İslam İçin Ne Yapmalıyız?

Dini ve Felsefi Akımlar

İslam için, ümmet için, insanlık için bir şeyler yapmalıyız. Yapabileceğimiz en iyi şeyi yapmamız, hem kolay, hem de yararlıdır. Oturup seyirci kalmamalı, bir şeyler yapmalıyız.

Her şeyi temizleyen suyun bile durgun olup akmadığında kokuştuğunu görmek, bize ibret olmalı değil mi? Ancak, hareket, ilkelerimize uygun olursa berekettir.

MÜSLÜMAN OLMAK NEYİ GEREKTİRİR?

Öyleyse dinimizi önce iyi öğrenmeli, öğrendiklerimizi de kibarca uygulamalıyız. Ama yetmiyor; bu güzellikleri bütün dünyaya yaymak da bir borcumuzdur aynı zamanda. Müslüman olmamız bunu gerektirir. En iyi neyi yapabiliyorsak, işin orasından tutarak, bir şeyler yapmalıyız Allah rızası için, ömür bitmeden.

ÖNCE İTİKAD SAHİH OLMALI

Hariciler, Hz. Ali ve ordusuna karşı cenk ederken, gece olduğunda, bulundukları yerden sabaha kadar zikir ve Kur’an sesleri gelirdi. Öyle abid, zahid, dindar insanlardı. Oruç tutmaktan zayıf düşmüşlerdi. Namaz kılmaktan belleri bükülmüştü. Az yer, az uyur, geceyi ibadetle geçirirlerdi. Fakat, neye yarar? Neye yaradı bütün bu ibadetler?
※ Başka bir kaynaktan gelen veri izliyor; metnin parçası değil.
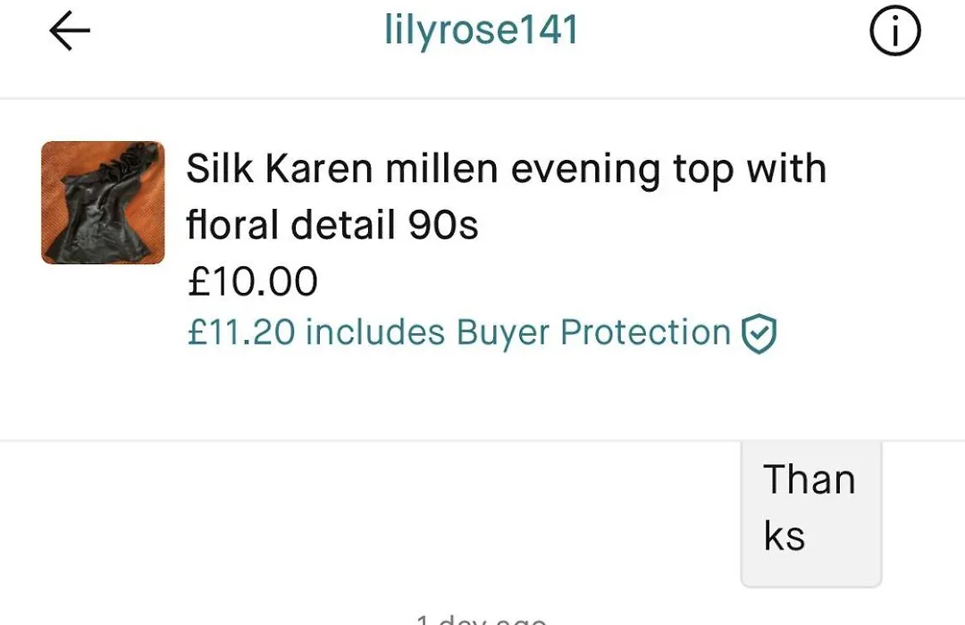
Task: Open the £11.20 includes Buyer Protection link
Action: click(482, 333)
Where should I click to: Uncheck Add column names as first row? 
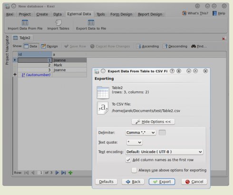(128, 160)
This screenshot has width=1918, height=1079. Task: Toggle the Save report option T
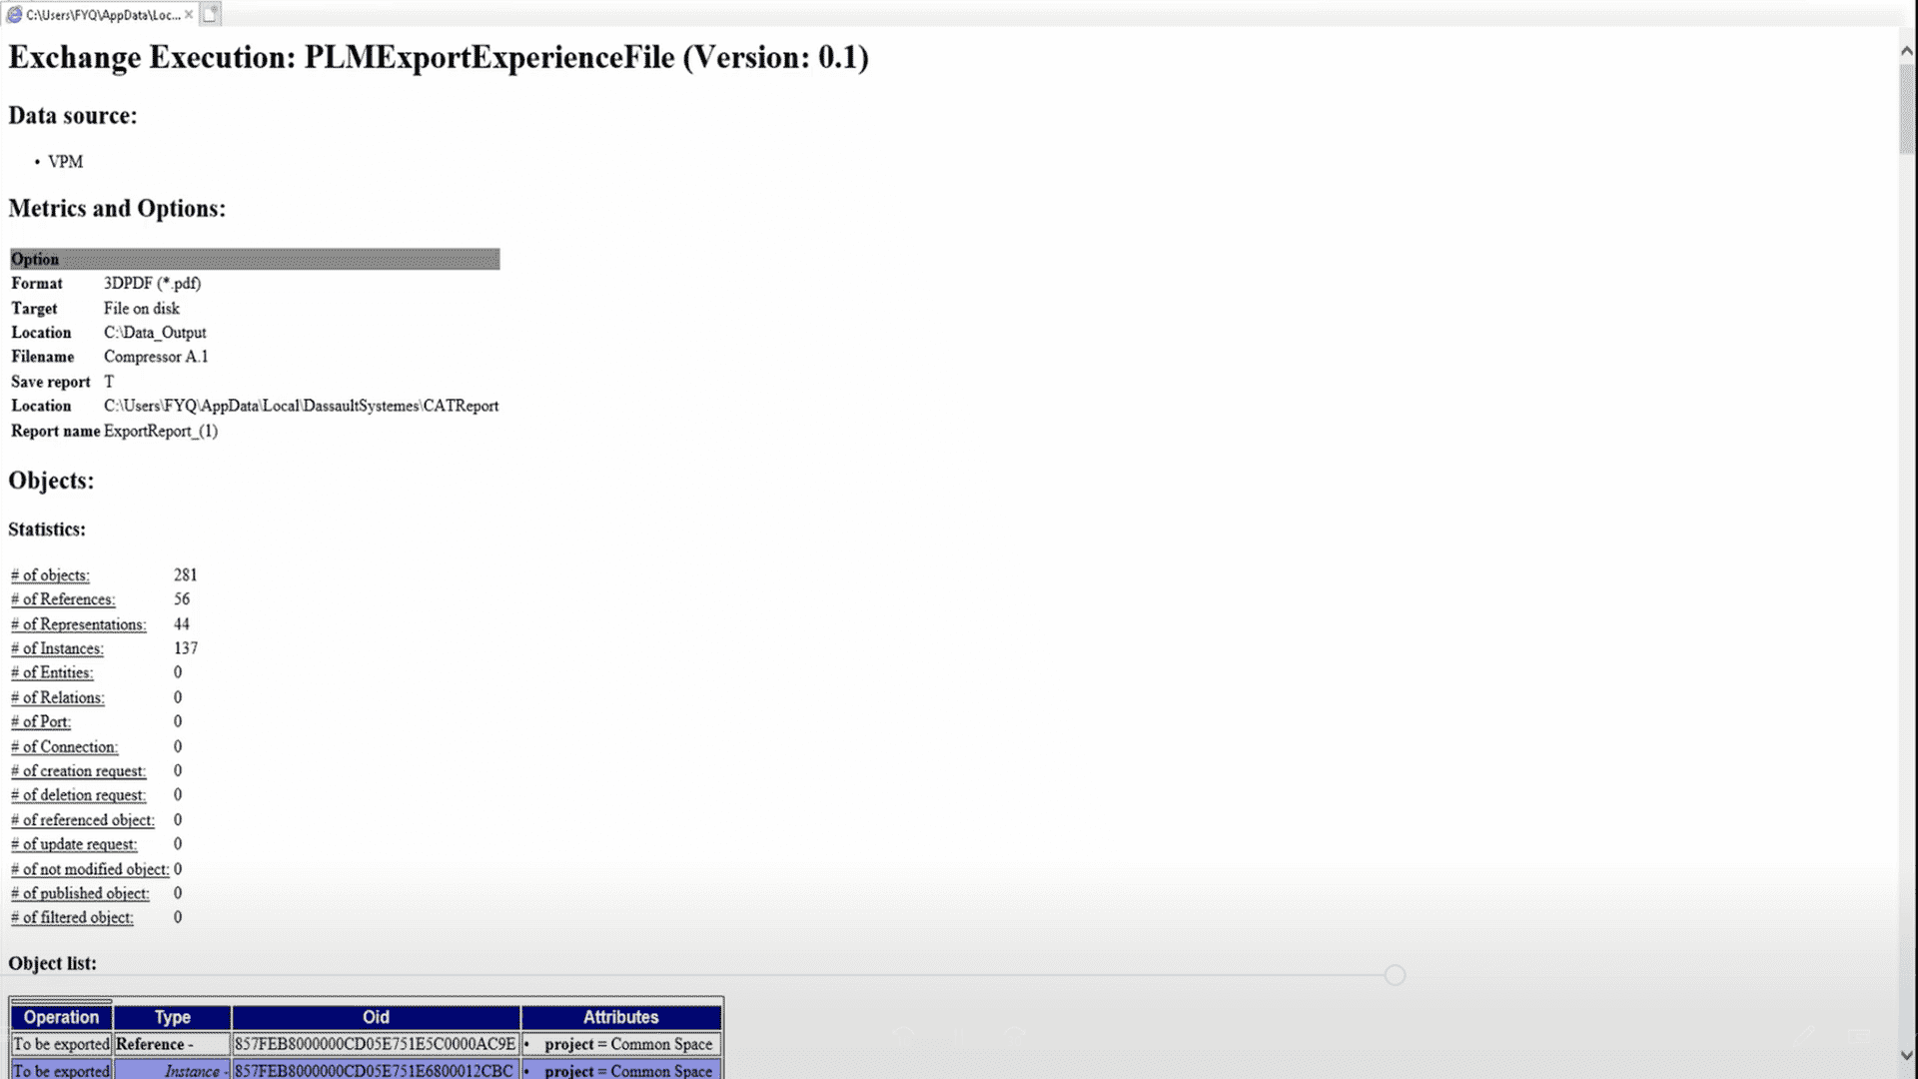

Kendi inançlarına göre Hz. Ali ve ordusuyla “Allah için cihad” ediyorlardı.... Ama akide/inanç bozuk olunca, amel bir işe yaramıyordu. O gün Ehli sünnetin temsilcisi olan Hz. Ali ve ordusuyla savaşıyor ve onları öldüre öldüre yok etmeye çalışıyorlardı. Öyle de acımasız katillerdi...

Söyler misiniz, şimdi bunun neresi cihattır? Neresi İslam için yapılan faaliyettir? Bunların yaptığı cihat kime örnek olabilir? Bunları örnek alanların eline günahtan başka ne geçebilir?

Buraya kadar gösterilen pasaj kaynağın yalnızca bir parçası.